Живопись Старика не просто понравилась Инге — она рассматривала картины с тихим восхищением, молитвенно сложив руки на груди.
— Потрясающе!.. Волшебно! — шептала она. — Во всем такая тщательная отделка!.. Как на картинах великих мастеров прошлого века… Сейчас все пишут размашисто, широкими мазкам, думают — чем больше краски, тем лучше, а я люблю, когда все выписано аккуратно. По-моему, в такой живописи проявляется любовь к тому, что пишешь, разве не так?
Старик улыбался, кивал:
— Все правильно. Надо отталкиваться от классики, соблюдать традиции. А своя изобразительная манера проявится, ведь одни и те же вещи мы видим по-разному и, изображая их, вносим что-то свое.
— Как я вам завидую, — вздохнула Инга. — Это такое счастье — иметь любимое дело…
— Я вот что думаю, — Старик взял Ингу за руку. — Не надо вам поступать на подготовительные курсы. Вон стоит второй мольберт, приходите в свободное время, у нас будут индивидуальные занятия.
— Хотелось бы, — оживилась Инга, — но со временем туго.
— А вы бросьте позировать студентам, позируйте мне. Я буду платить вам то, что платят в училище. Я ведь не бедный, мои работы постоянно продаются в салонах. Будете и позировать мне, и писать натюрморты под моим руководством.
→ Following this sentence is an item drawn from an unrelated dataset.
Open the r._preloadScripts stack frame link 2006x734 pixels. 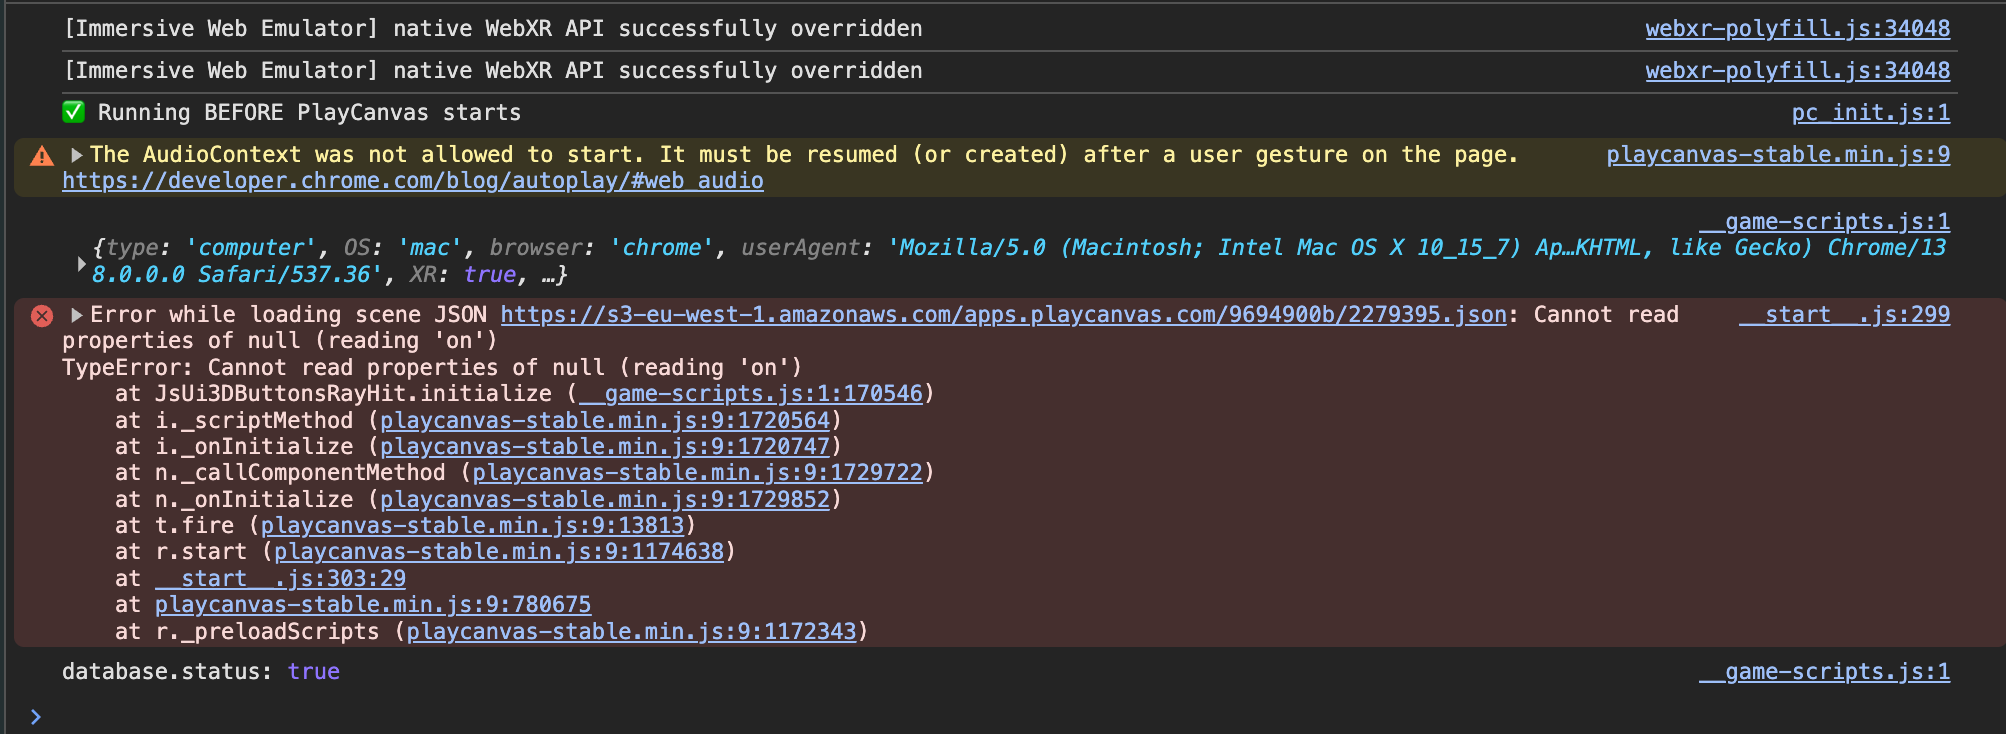coord(630,632)
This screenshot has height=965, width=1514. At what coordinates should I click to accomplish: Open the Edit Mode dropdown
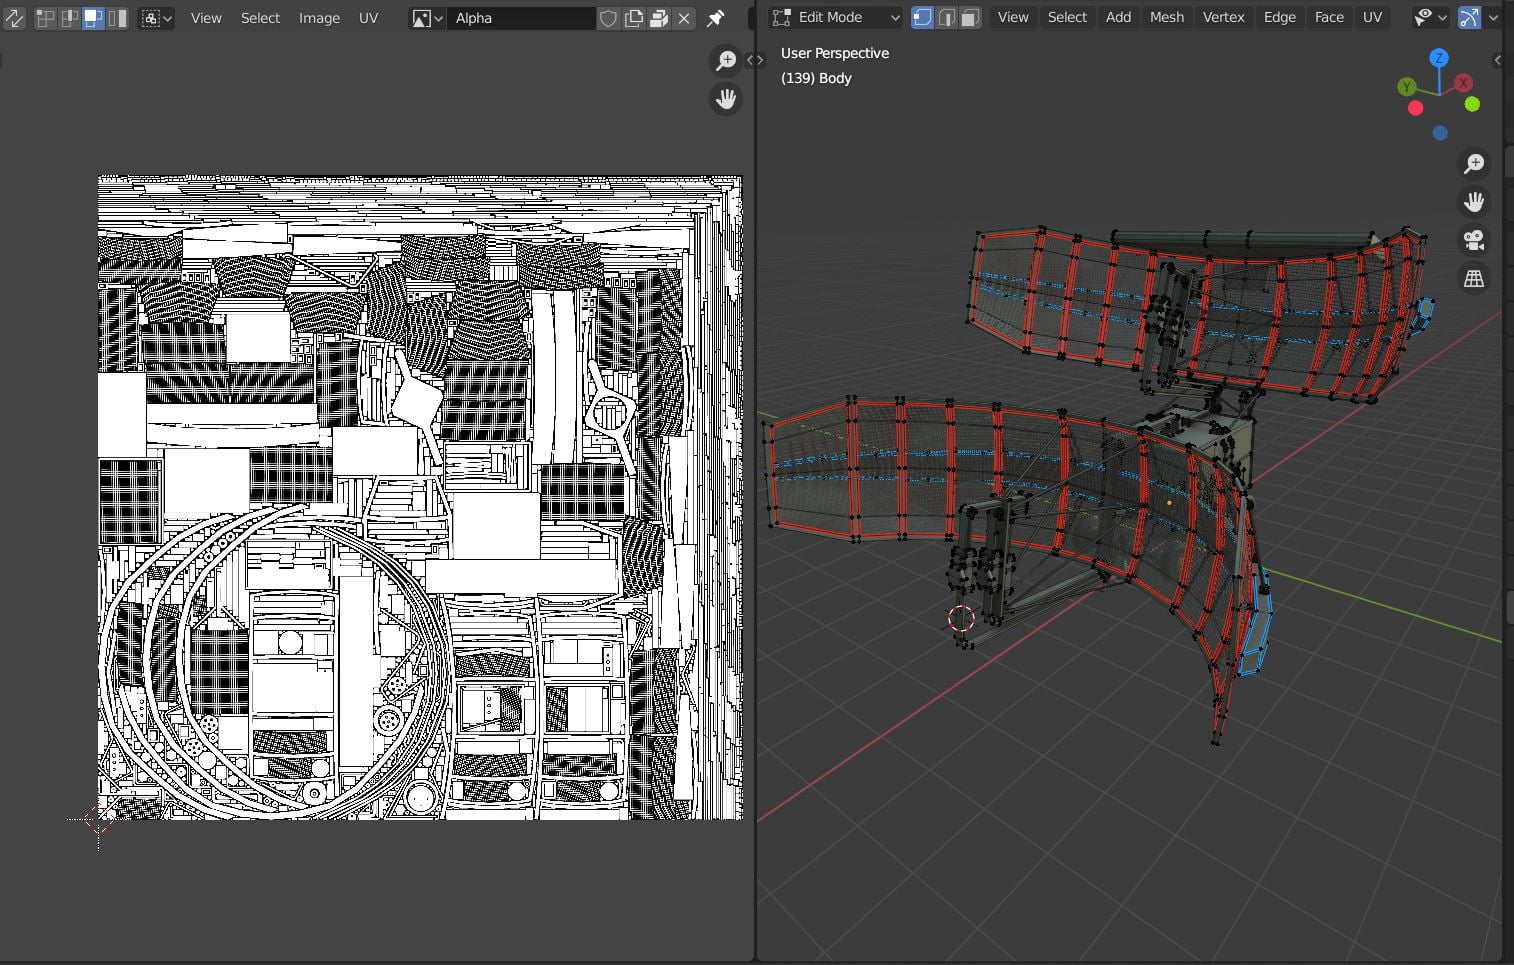point(836,17)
Но… — Старик изобразил напускную строгость, — учтите, когда дело касается работы, я требовательный.
— Зачем вам это нужно?
— Боюсь, что вас в училище украдут, — усмехнулся Старик. — Я заметил, на вас там глазеют все мужчины — и преподаватели, и студенты. Мне сказали, один преподаватель даже скупал у студентов ваши портреты, но потом заметил, что студенты стали делать копии для прибавки к стипендии. Вот ловкачи!.. Ну, так будем работать у меня?
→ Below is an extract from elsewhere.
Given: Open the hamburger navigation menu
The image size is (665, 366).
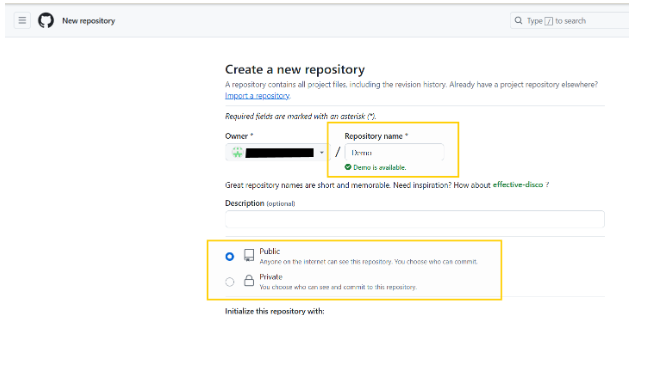Looking at the screenshot, I should (22, 20).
— Будем! — выдохнула Инга.
Первое занятие Старик посвятил рисунку — наглядно показал, как «строить» изображаемое, как делать штриховку… Инга старательно повторяла все его действия. У нее все получалось, как нельзя лучше — сказывалось, что раньше она все же занималась рисованием.
На следующем занятии Старик продемонстрировал Инге деление красок на множество тонов, их «благородные» и «дикие» сочетания. После нескольких уроков Старик понял — у его ученицы незаурядные способности: острый взгляд и «крепкая рука» в рисунке и редкое чувство цвета в живописи.